家の前のベンチには、くつろぐ西郷さんの姿も。
西郷隆盛は狩猟を趣味とし、あちこちの野山を駆け回っている。南大隅町の根占もお気に入りの場所だった。明治8年3月、明治9年2月、そして明治10年(1877年)1月末から2月初めにかけて、と三度来訪している。
西郷隆盛は従者ひとりと犬3匹を連れて根占を訪れ、滞在時には平瀬十助宅を常宿とした。ここを拠点に兎狩りやイカ釣りを楽しんだという。平瀬宅は現在も残っていて、見学も可能だ。庭には西郷が使ったとされる石の浴槽や手水鉢もある。家の中の神棚には弾痕も残る。若者たちが立てかけてあった西郷の猟銃を手にとって眺めていたら暴発。そのときのものだ。「切腹して詫びたい」という申し出に対して、西郷は「腹を切れば痛かろう、馬鹿なことをするもんじゃなか」と大笑いした。そんなエピソードも伝わっている。

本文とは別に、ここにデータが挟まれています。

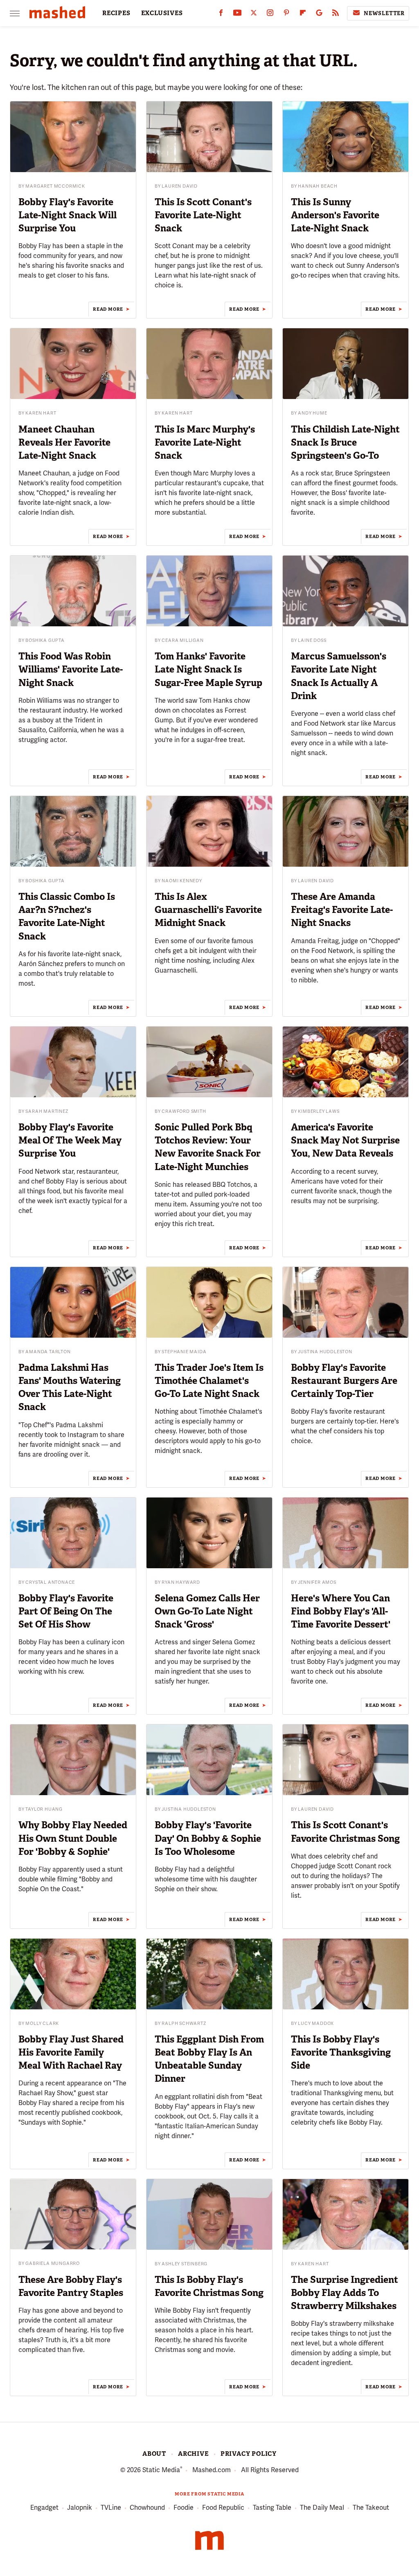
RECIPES (116, 13)
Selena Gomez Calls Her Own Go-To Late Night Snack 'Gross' (207, 1611)
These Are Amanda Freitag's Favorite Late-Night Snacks (342, 909)
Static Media (161, 2470)
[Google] (319, 14)
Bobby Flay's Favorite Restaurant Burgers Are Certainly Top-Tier (344, 1380)
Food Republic (223, 2507)
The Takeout (371, 2507)
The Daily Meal (322, 2507)
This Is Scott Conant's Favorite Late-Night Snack (203, 215)
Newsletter (384, 13)
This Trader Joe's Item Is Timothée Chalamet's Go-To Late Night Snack (209, 1380)
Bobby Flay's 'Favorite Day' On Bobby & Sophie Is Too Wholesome (208, 1838)
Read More (108, 309)
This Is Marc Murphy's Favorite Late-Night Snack (205, 442)
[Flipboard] (303, 14)
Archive (193, 2454)
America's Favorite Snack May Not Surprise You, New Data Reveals (345, 1140)
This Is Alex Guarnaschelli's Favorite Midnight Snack (208, 909)
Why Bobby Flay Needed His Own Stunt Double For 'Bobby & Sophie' (72, 1838)
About (154, 2454)
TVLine (111, 2507)
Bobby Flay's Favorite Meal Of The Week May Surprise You (70, 1140)
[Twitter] (254, 14)
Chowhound (147, 2507)
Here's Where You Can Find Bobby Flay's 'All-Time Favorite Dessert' (340, 1611)
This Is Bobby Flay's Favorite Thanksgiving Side (341, 2052)
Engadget (44, 2507)
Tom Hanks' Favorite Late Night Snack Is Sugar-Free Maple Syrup (208, 669)
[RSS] (335, 14)
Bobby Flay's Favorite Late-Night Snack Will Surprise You (67, 215)
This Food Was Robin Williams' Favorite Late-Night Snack (70, 669)
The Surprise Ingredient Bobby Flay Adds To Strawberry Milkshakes (344, 2292)
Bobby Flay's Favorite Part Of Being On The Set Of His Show (65, 1611)
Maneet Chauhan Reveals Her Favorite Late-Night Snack (64, 442)
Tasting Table (272, 2507)
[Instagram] (270, 14)
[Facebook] (221, 14)
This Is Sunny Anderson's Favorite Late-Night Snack (335, 215)
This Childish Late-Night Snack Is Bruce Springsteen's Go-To (345, 442)
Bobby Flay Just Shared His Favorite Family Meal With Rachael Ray (71, 2052)
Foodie (183, 2507)
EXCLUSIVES (162, 13)
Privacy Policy (249, 2454)
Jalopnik (79, 2507)
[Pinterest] (286, 14)
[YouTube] (237, 14)
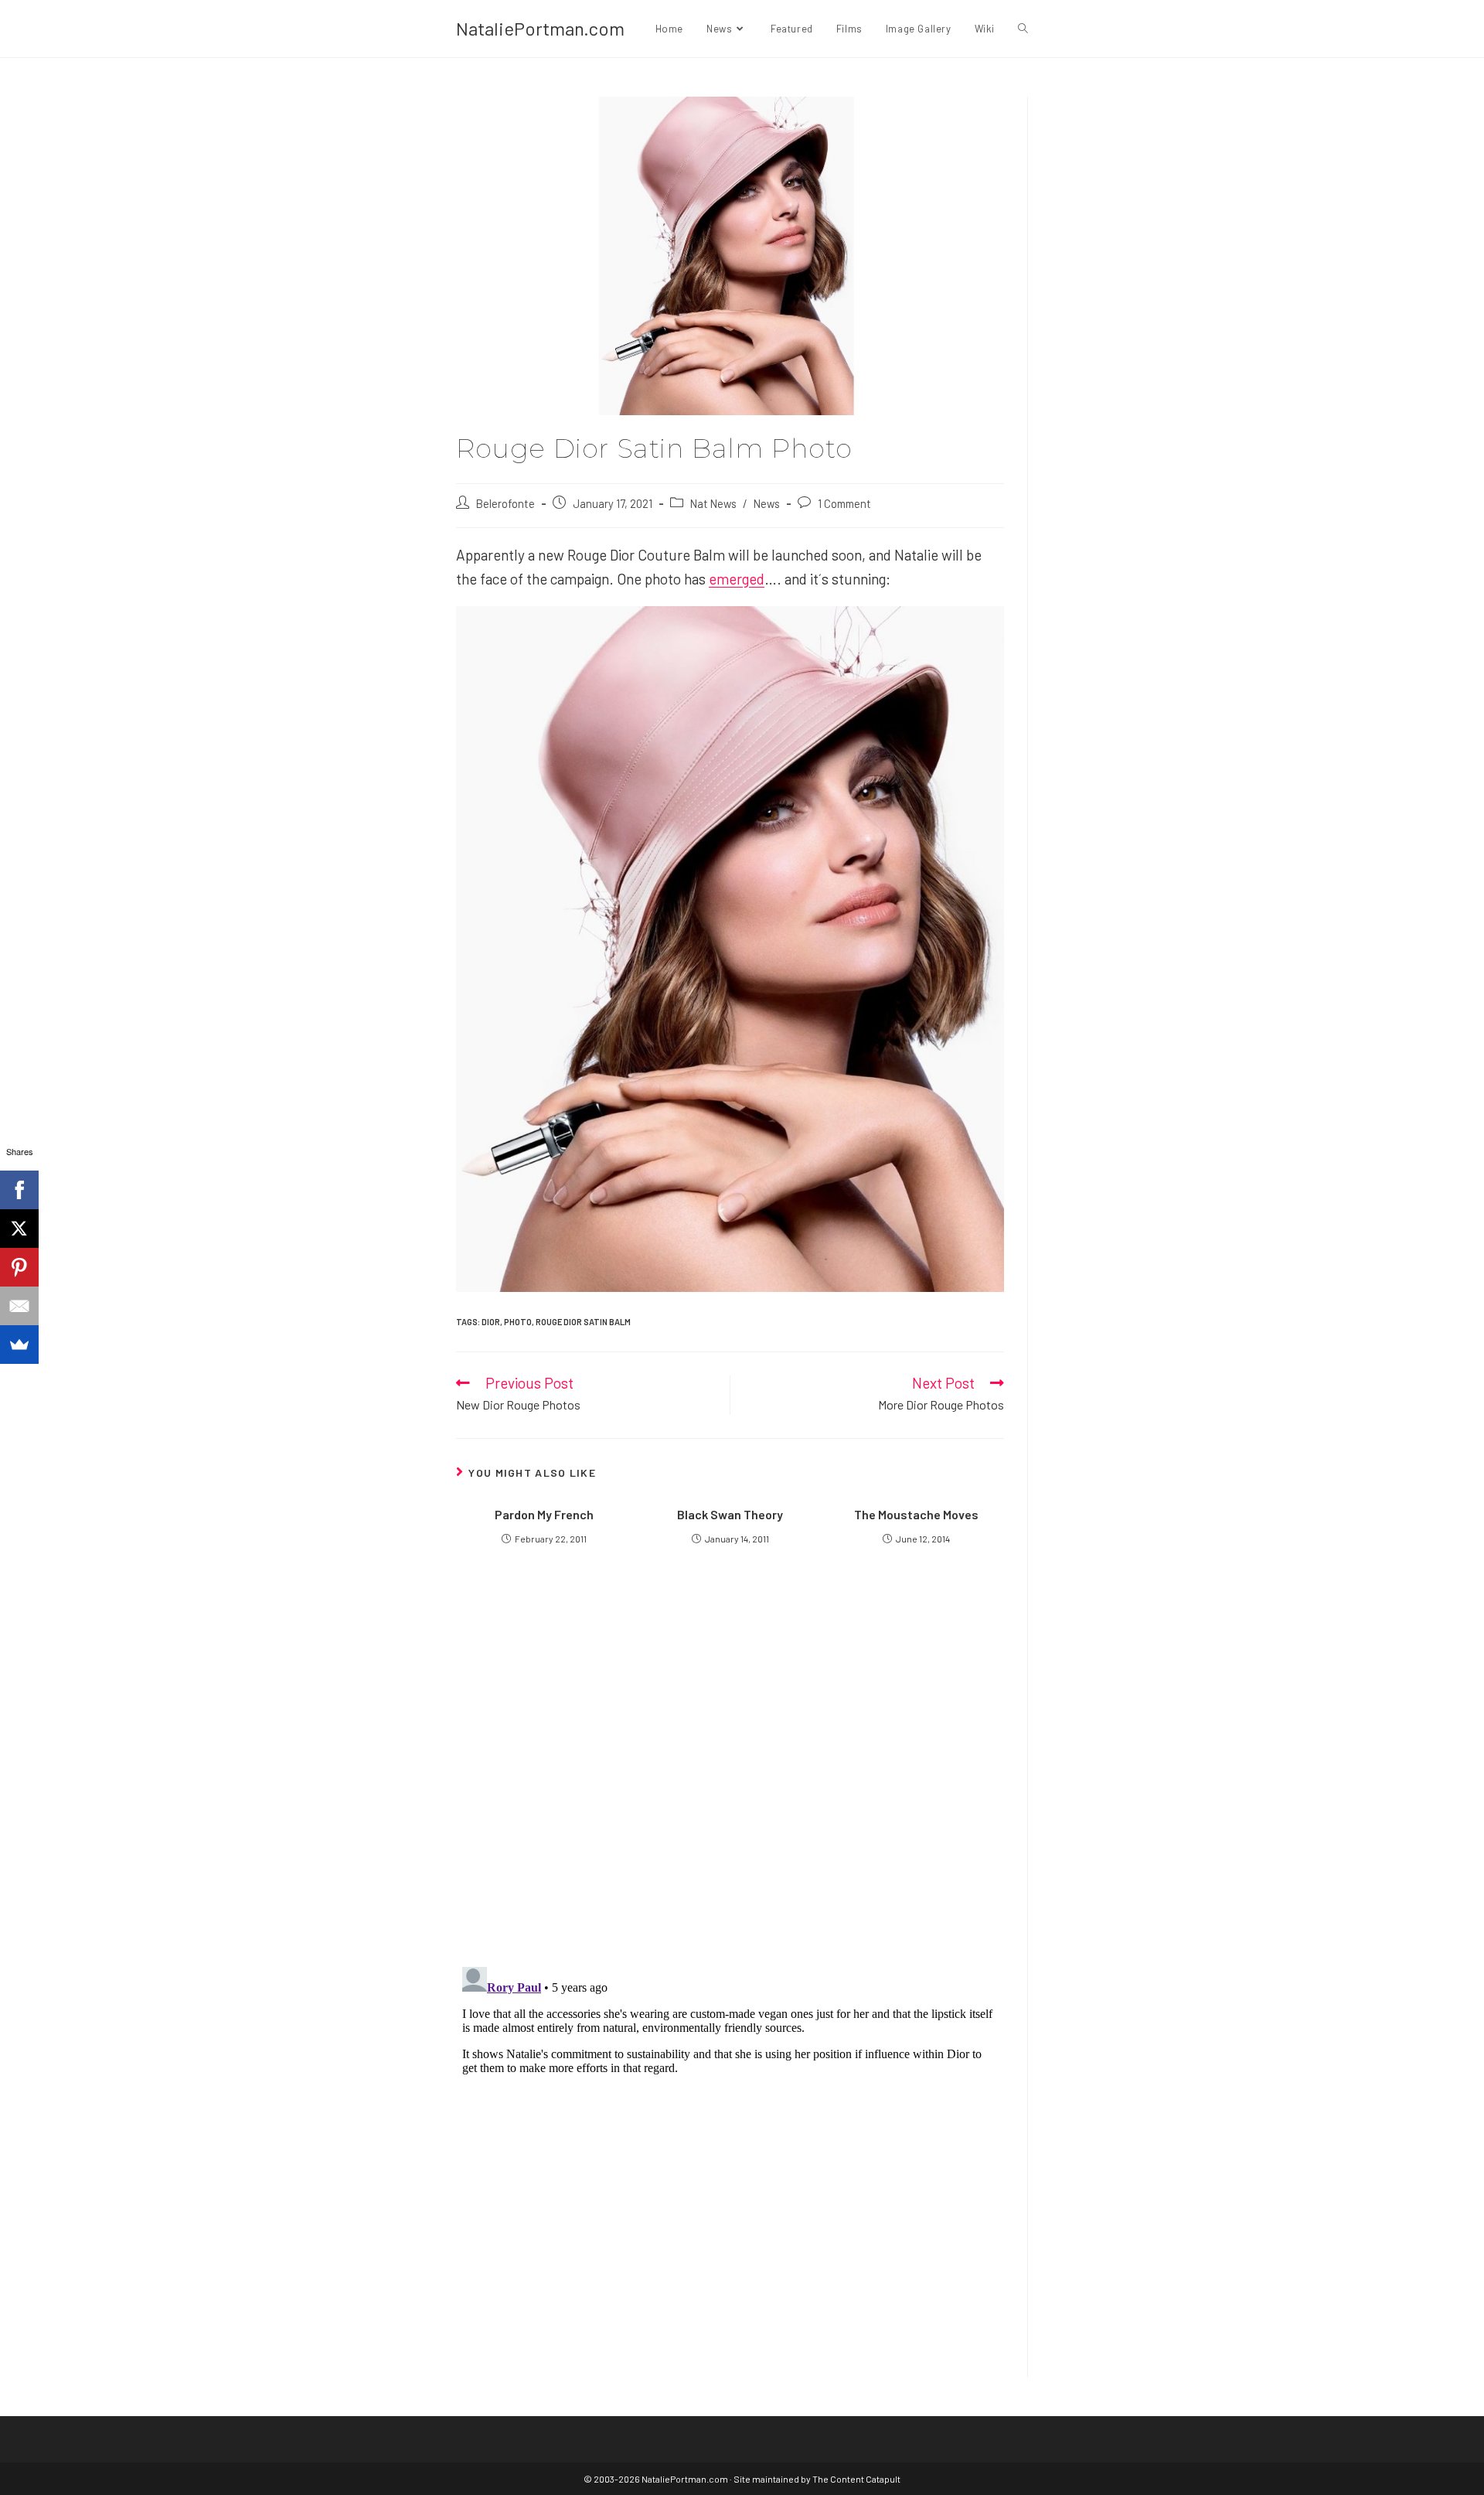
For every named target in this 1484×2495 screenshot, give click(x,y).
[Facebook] (19, 1190)
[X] (19, 1228)
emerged (736, 579)
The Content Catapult (856, 2478)
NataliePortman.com (540, 28)
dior (491, 1322)
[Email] (19, 1306)
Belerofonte (505, 503)
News (767, 503)
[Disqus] (730, 2154)
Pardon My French (544, 1514)
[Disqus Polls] (730, 1767)
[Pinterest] (19, 1267)
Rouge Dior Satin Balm (583, 1322)
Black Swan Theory (730, 1514)
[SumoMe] (19, 1344)
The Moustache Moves (916, 1514)
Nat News (713, 503)
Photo (518, 1322)
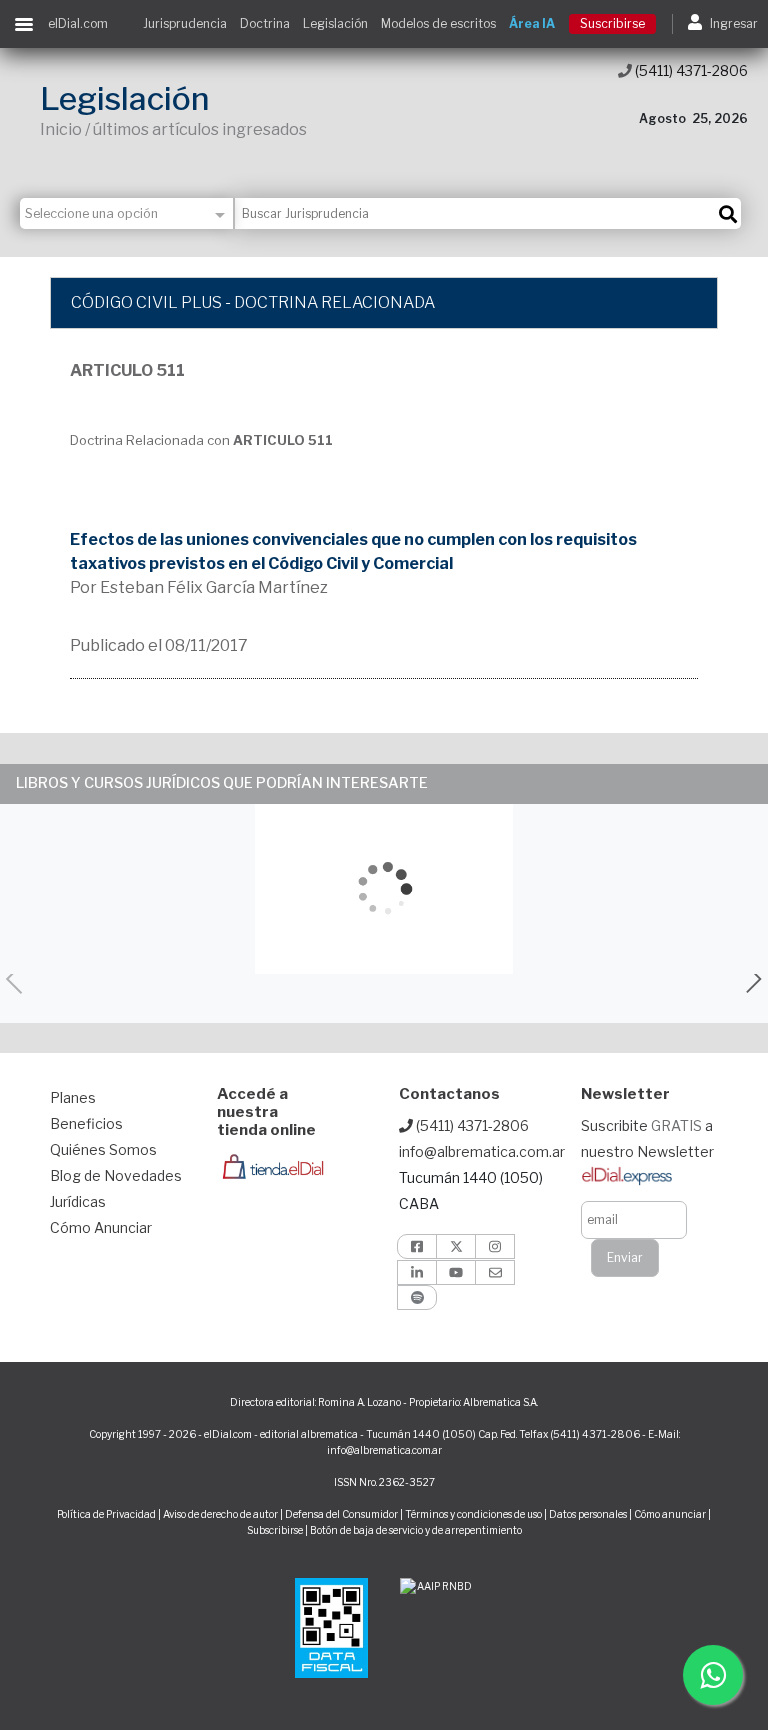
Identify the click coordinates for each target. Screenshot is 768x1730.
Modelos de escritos (438, 23)
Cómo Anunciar (101, 1227)
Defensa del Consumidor (341, 1514)
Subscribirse (276, 1530)
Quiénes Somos (103, 1149)
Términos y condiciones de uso (473, 1514)
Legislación (335, 23)
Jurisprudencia (185, 23)
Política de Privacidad (106, 1514)
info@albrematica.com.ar (482, 1151)
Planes (73, 1097)
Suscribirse (612, 23)
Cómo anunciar (670, 1514)
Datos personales (588, 1514)
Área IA (532, 23)
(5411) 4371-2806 (690, 70)
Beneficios (86, 1123)
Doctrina (265, 23)
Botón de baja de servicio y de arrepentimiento (416, 1530)
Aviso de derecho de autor (220, 1514)
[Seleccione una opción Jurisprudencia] (127, 213)
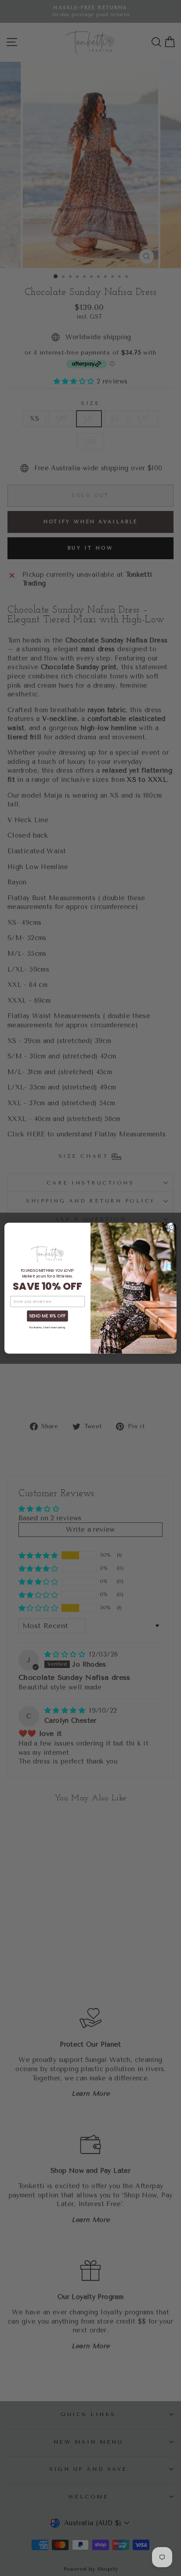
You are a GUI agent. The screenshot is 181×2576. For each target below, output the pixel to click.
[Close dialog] (171, 1227)
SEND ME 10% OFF (47, 1315)
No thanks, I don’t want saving (47, 1327)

明治10年1月29日、西南戦争の引き金となる事件が起こる。私学校(西郷が設立した陸軍士官養成学校、士族の不満を抑える目的もあった)の生徒が、鹿児島草牟田の陸軍火薬庫を襲撃したのだ。その頃、西郷隆盛は根占にいた。辺見十郎太や西郷小兵衛(西郷隆盛の弟)が根占に派遣され、報せを聞いた西郷隆盛は「ちょ、しもた!」と叫んだという。西郷は2月3日に根占を発ち、鹿児島へ戻る。そして、2月15日に西郷軍が挙兵。西南戦争へと突入した。